The liquidation of construction giant, Carillion, could lead to 'potentially catastrophic losses for thousands of SMEs', say the Building Engineering Services Association (BESA) and the electrotechnical and engineering services trade body, ECA.

The two organisations explain: “According to its latest set of accounts, Carillion was holding over £800 m in retentions payments owed to sub-contractors. There is growing alarm that much of this money will be lost, leaving many more firms at risk of financial collapse.”

Peter Aldous, MP for Waveney, and (the two bodies say)  ‘a long-standing champion of SMEs in industry’, introduced a draft Bill to Parliament on 9 January, just a week before news emerged of Carillion’s compulsory liquidation, which seeks to amend the 1996 Construction Act to ensure retention money is held in a deposit protection scheme – ‘avoiding just this kind of situation’.

“The Bill was developed precisely with just this kind of nightmare scenario in mind,” said BESA President, Tim Hopkinson. “We are aware of the frantic attempts going on behind the scenes to rescue Carillion’s projects and switch them to other contractors, but unless retention money is protected there is a danger the problem is just being moved to another place, and that SMEs will remain equally vulnerable.”

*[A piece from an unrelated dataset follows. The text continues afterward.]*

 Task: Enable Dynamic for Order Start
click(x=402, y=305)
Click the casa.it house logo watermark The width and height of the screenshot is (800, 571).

“Carillion’s move into liquidation places their huge supply chain – which includes many electrical and other specialist contractors – at risk of losing millions of pounds, which will threaten companies and jobs”, said ECA director of Business, Paul Reeve. “While this is a clear and present disaster for construction and wider maintenance, the question will ultimately follow – why did Carillion appear so attractive to clients even as it moved towards collapse?”

BESA and ECA are now calling for the following 'five-point action plan':

• Any SME contractors already working on Carillion projects should be allowed to continue on them, projects and be paid directly.

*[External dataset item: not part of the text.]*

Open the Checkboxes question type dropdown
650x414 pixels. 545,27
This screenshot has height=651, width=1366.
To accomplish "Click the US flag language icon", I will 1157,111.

• The UK Government must actively support the Peter Aldous Bill on retentions and ensure it is allocated enough Parliamentary time to progress.

• Major public sector suppliers should be precluded from winning any further contracts ‘unless they can prove they pay their supply chain promptly’.

• Major corporate public sector suppliers worthy of their own Government account managers, and who rely on SME supply chains for successful delivery, must be made to implement transparent supply chain payment systems, statutory public sector payment requirements, Project Bank Accounts, and no retentions, throughout the supply chain.

• Government ‘must monitor and enforce the public sector 30-day payment supply chain model’.

BESA and the ECA add: “Given that 99% of the industry’s 280,000 businesses are SMEs, we would also ask that the Paul Uppal, Small Business Commissioner, support this plan."

The Aldous Bill, which has attracted widespread cross-party support, highlights the fact that more than £10.5 bn of SME’s potential working capital is locked up in retentions every year, with £700 m was entirely lost to SMEs over the past three years. “Well-run businesses are being starved of vital working capital and put at risk of insolvency through no fault of their own,” added Tim Hopkinson.

Paul Reeve concluded: “The fact that a company which recently worked on prestigious public contracts such as Crossrail and the Olympic Stadium can be in this situation should be a wake-up call to those procuring major public infrastructure work.”

ECA and BESA say they are ‘collaborating on a range of important issues and opportunities affecting the building engineering services sector’. The partnership brings together wo leading trade associations representing the interests of building engineering services contractors, representing some 4,000 businesses, with a combined annual turnover of almost £10 bn. Overall, the building engineering services sector is estimated to account for some 40 per cent of UK construction and maintenance turnover.